Copy out every line of the records where the string "computer" occurs.

Records excerpted from a collection:
- Opening Delimiter -

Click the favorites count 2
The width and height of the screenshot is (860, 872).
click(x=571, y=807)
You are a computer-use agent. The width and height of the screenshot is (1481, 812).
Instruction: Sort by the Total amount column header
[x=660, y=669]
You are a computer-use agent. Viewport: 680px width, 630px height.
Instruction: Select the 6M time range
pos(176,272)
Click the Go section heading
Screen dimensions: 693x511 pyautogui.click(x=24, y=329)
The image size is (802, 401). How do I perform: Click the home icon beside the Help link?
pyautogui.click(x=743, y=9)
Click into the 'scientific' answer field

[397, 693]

- Closing Delimiter -
- Opening Delimiter -

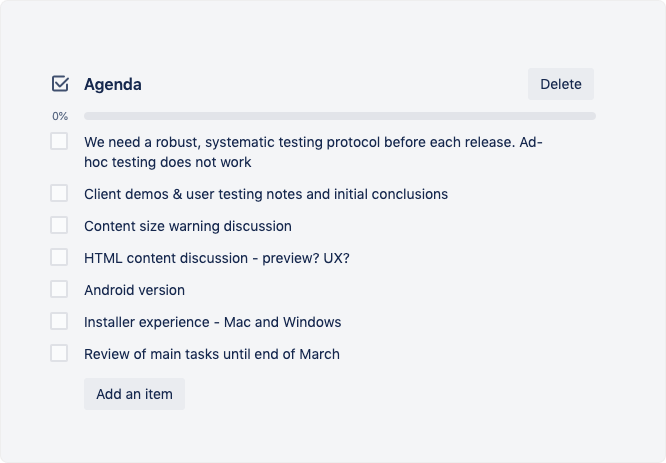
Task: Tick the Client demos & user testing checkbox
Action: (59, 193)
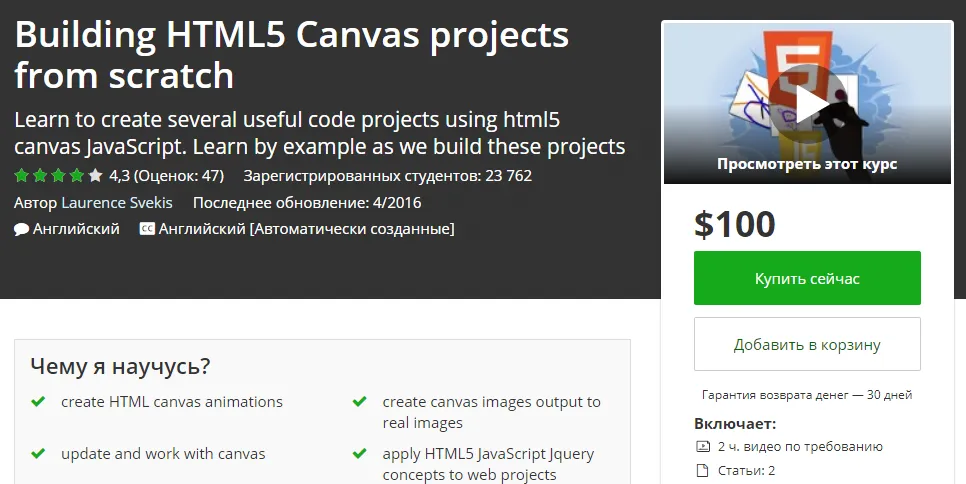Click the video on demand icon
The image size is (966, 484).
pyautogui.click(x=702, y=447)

- Closing Delimiter -

● ANSWER BOX
You are a computer-use agent. The width and height of the screenshot is (1481, 812).
You are a computer-use agent. Viewport: 680px width, 630px height.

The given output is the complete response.